Il n’en peut, du reste, être autrement à une époque où un ferblantier ambitieux—ou un marchand de parapluies qui sent baisser son aptitude, peuvent devenir députés et ministres, pourvu qu’ils soient attachés à un parti qui arrive aux affaires.
AMOUR.—Il est bien rare qu’on n’éprouve pas un étonnement mêlé de désappointement en voyant pour la première fois l’objet d’une grande passion.—On cherche le plus souvent en vain dans les charmes de la personne aimée—l’explication de l’amour qu’elle a inspiré.
En effet, l’amour est tout dans celui qui aime;—l’aimé n’est qu’un prétexte.

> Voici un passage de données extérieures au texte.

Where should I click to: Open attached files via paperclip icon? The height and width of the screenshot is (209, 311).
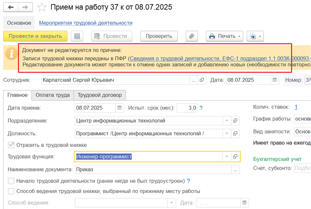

Voici une statue,—le sculpteur a voulu en faire un dieu;—peu importe qu’il ait réussi à lui donner l’air de la majesté et de la puissance:—ce n’est pas le sculpteur qui fait le dieu,—c’est le premier manant qui se mettra à genoux devant la statue et qui la priera.—Faites un Jupiter plus beau que le Jupiter Olympien,—ce ne sera qu’une belle statue.—Allez voir dans l’église d’Étretat une bûche peinte en bleu et en rouge et appelée saint Sauveur,—vous verrez un dieu.
AMOUR DU PEUPLE.—C’est un rôle qu’on joue et pas autre chose;—c’est un emploi qu’on adopte en montant sur la scène politique; on joue les amis du peuple, comme sur d’autres théâtres on joue les Trial ou les Elleviou.
Les prétendus amis du peuple—l’ont de tout temps poussé à la paresse, à la pauvreté, à la révolte, à la prison et à la mort.
AMITIÉ.—Il n’est personne qui ne veuille avoir un ami;—mais où sont les gens qui s’occupent d’en être un!